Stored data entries

━━━━

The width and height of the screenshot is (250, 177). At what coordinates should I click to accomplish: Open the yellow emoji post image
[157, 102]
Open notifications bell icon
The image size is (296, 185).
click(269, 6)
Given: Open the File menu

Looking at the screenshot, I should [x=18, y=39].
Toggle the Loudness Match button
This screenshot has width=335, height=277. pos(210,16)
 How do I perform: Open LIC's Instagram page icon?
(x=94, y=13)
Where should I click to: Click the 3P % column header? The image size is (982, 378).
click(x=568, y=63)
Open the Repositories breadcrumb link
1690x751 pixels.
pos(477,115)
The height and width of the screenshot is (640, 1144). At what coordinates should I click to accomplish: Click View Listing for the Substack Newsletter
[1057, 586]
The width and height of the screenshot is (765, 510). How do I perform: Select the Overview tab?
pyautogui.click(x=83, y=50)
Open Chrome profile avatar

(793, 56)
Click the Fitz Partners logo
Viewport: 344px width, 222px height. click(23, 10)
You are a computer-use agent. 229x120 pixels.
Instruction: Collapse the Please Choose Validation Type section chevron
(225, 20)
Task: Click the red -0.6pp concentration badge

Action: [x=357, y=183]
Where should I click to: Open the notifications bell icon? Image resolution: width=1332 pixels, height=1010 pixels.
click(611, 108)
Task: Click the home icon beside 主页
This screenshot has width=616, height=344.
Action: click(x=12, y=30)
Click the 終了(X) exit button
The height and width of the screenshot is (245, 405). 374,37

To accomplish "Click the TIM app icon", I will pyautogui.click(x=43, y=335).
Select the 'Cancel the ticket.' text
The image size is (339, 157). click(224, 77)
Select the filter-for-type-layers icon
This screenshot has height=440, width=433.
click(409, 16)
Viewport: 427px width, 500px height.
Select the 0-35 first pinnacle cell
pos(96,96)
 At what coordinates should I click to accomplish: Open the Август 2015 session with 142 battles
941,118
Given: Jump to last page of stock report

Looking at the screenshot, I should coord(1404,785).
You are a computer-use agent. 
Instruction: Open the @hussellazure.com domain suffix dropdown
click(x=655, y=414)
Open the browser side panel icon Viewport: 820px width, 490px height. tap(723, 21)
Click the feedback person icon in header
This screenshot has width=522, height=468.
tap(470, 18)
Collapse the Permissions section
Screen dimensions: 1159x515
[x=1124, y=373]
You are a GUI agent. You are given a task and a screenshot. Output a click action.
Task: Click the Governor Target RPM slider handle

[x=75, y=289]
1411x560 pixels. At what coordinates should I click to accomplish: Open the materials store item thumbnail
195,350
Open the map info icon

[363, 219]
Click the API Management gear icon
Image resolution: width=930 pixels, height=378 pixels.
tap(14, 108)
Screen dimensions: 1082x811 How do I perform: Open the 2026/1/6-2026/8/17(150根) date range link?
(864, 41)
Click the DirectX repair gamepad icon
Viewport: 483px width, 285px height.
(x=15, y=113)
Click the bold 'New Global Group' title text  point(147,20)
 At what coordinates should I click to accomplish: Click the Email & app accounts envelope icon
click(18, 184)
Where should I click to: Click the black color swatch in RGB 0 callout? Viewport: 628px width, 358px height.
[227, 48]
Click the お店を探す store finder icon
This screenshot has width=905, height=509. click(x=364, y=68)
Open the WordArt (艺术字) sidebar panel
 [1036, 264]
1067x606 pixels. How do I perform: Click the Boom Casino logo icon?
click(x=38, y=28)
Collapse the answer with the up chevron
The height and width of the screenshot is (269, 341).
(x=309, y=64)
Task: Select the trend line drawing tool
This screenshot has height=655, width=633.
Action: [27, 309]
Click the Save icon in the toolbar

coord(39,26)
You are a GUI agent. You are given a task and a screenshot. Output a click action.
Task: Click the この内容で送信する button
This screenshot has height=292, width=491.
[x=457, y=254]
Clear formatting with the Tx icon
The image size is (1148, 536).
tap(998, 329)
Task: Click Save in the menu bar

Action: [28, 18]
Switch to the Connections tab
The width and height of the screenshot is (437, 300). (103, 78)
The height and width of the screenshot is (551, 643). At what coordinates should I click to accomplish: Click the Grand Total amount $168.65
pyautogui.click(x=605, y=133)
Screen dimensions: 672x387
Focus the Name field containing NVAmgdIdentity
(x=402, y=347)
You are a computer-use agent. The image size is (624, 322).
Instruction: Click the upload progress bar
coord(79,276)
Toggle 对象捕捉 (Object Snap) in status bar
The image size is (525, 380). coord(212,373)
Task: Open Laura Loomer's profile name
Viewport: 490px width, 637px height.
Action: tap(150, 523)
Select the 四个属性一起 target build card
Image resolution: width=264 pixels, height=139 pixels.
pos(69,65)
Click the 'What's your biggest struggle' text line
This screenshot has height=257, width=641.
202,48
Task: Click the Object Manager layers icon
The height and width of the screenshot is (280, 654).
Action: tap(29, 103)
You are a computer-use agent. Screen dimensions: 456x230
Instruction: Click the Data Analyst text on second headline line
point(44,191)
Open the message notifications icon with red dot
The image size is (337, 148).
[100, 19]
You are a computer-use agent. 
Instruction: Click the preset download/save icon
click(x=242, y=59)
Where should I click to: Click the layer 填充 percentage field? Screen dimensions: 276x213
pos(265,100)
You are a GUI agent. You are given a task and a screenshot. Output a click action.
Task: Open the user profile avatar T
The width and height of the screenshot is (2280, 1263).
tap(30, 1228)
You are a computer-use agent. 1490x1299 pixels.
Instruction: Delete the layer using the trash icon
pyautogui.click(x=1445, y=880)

━━━━

To do =
Without leaving anything out, transcribe the records above exactly.

Answer space =
The width and height of the screenshot is (250, 177). At what coordinates should I click to accomplish: Open the yellow emoji post image
[157, 102]
Open notifications bell icon
The image size is (296, 185).
click(269, 6)
Given: Open the File menu

Looking at the screenshot, I should [x=18, y=39].
Toggle the Loudness Match button
This screenshot has width=335, height=277. pos(210,16)
 How do I perform: Open LIC's Instagram page icon?
(x=94, y=13)
Where should I click to: Click the 3P % column header? The image size is (982, 378).
click(x=568, y=63)
Open the Repositories breadcrumb link
1690x751 pixels.
pos(477,115)
The height and width of the screenshot is (640, 1144). At what coordinates should I click to accomplish: Click View Listing for the Substack Newsletter
[1057, 586]
The width and height of the screenshot is (765, 510). How do I perform: Select the Overview tab?
pyautogui.click(x=83, y=50)
Open Chrome profile avatar

(793, 56)
Click the Fitz Partners logo
Viewport: 344px width, 222px height. click(23, 10)
You are a computer-use agent. 229x120 pixels.
Instruction: Collapse the Please Choose Validation Type section chevron
(225, 20)
Task: Click the red -0.6pp concentration badge

Action: [x=357, y=183]
Where should I click to: Open the notifications bell icon? Image resolution: width=1332 pixels, height=1010 pixels.
click(611, 108)
Task: Click the home icon beside 主页
This screenshot has width=616, height=344.
Action: click(x=12, y=30)
Click the 終了(X) exit button
The height and width of the screenshot is (245, 405). 374,37

To accomplish "Click the TIM app icon", I will pyautogui.click(x=43, y=335).
Select the 'Cancel the ticket.' text
The image size is (339, 157). click(224, 77)
Select the filter-for-type-layers icon
This screenshot has height=440, width=433.
click(409, 16)
Viewport: 427px width, 500px height.
Select the 0-35 first pinnacle cell
pos(96,96)
 At what coordinates should I click to accomplish: Open the Август 2015 session with 142 battles
941,118
Given: Jump to last page of stock report

Looking at the screenshot, I should coord(1404,785).
You are a computer-use agent. 
Instruction: Open the @hussellazure.com domain suffix dropdown
click(x=655, y=414)
Open the browser side panel icon Viewport: 820px width, 490px height. tap(723, 21)
Click the feedback person icon in header
This screenshot has width=522, height=468.
tap(470, 18)
Collapse the Permissions section
Screen dimensions: 1159x515
[x=1124, y=373]
You are a GUI agent. You are given a task and a screenshot. Output a click action.
Task: Click the Governor Target RPM slider handle

[x=75, y=289]
1411x560 pixels. At what coordinates should I click to accomplish: Open the materials store item thumbnail
195,350
Open the map info icon

[363, 219]
Click the API Management gear icon
Image resolution: width=930 pixels, height=378 pixels.
tap(14, 108)
Screen dimensions: 1082x811 How do I perform: Open the 2026/1/6-2026/8/17(150根) date range link?
(864, 41)
Click the DirectX repair gamepad icon
Viewport: 483px width, 285px height.
(x=15, y=113)
Click the bold 'New Global Group' title text  point(147,20)
 At what coordinates should I click to accomplish: Click the Email & app accounts envelope icon
click(18, 184)
Where should I click to: Click the black color swatch in RGB 0 callout? Viewport: 628px width, 358px height.
[227, 48]
Click the お店を探す store finder icon
This screenshot has width=905, height=509. click(x=364, y=68)
Open the WordArt (艺术字) sidebar panel
 [1036, 264]
1067x606 pixels. How do I perform: Click the Boom Casino logo icon?
click(x=38, y=28)
Collapse the answer with the up chevron
The height and width of the screenshot is (269, 341).
(x=309, y=64)
Task: Select the trend line drawing tool
This screenshot has height=655, width=633.
Action: [27, 309]
Click the Save icon in the toolbar

coord(39,26)
You are a GUI agent. You are given a task and a screenshot. Output a click action.
Task: Click the この内容で送信する button
This screenshot has height=292, width=491.
[x=457, y=254]
Clear formatting with the Tx icon
The image size is (1148, 536).
tap(998, 329)
Task: Click Save in the menu bar

Action: [28, 18]
Switch to the Connections tab
The width and height of the screenshot is (437, 300). (103, 78)
The height and width of the screenshot is (551, 643). At what coordinates should I click to accomplish: Click the Grand Total amount $168.65
pyautogui.click(x=605, y=133)
Screen dimensions: 672x387
Focus the Name field containing NVAmgdIdentity
(x=402, y=347)
You are a computer-use agent. The image size is (624, 322).
Instruction: Click the upload progress bar
coord(79,276)
Toggle 对象捕捉 (Object Snap) in status bar
The image size is (525, 380). coord(212,373)
Task: Open Laura Loomer's profile name
Viewport: 490px width, 637px height.
Action: tap(150, 523)
Select the 四个属性一起 target build card
Image resolution: width=264 pixels, height=139 pixels.
pos(69,65)
Click the 'What's your biggest struggle' text line
This screenshot has height=257, width=641.
202,48
Task: Click the Object Manager layers icon
The height and width of the screenshot is (280, 654).
Action: tap(29, 103)
You are a computer-use agent. Screen dimensions: 456x230
Instruction: Click the Data Analyst text on second headline line
point(44,191)
Open the message notifications icon with red dot
The image size is (337, 148).
[100, 19]
You are a computer-use agent. 
Instruction: Click the preset download/save icon
click(x=242, y=59)
Where should I click to: Click the layer 填充 percentage field? Screen dimensions: 276x213
pos(265,100)
You are a GUI agent. You are given a task and a screenshot. Output a click action.
Task: Open the user profile avatar T
The width and height of the screenshot is (2280, 1263).
tap(30, 1228)
You are a computer-use agent. 1490x1299 pixels.
Instruction: Delete the layer using the trash icon
pyautogui.click(x=1445, y=880)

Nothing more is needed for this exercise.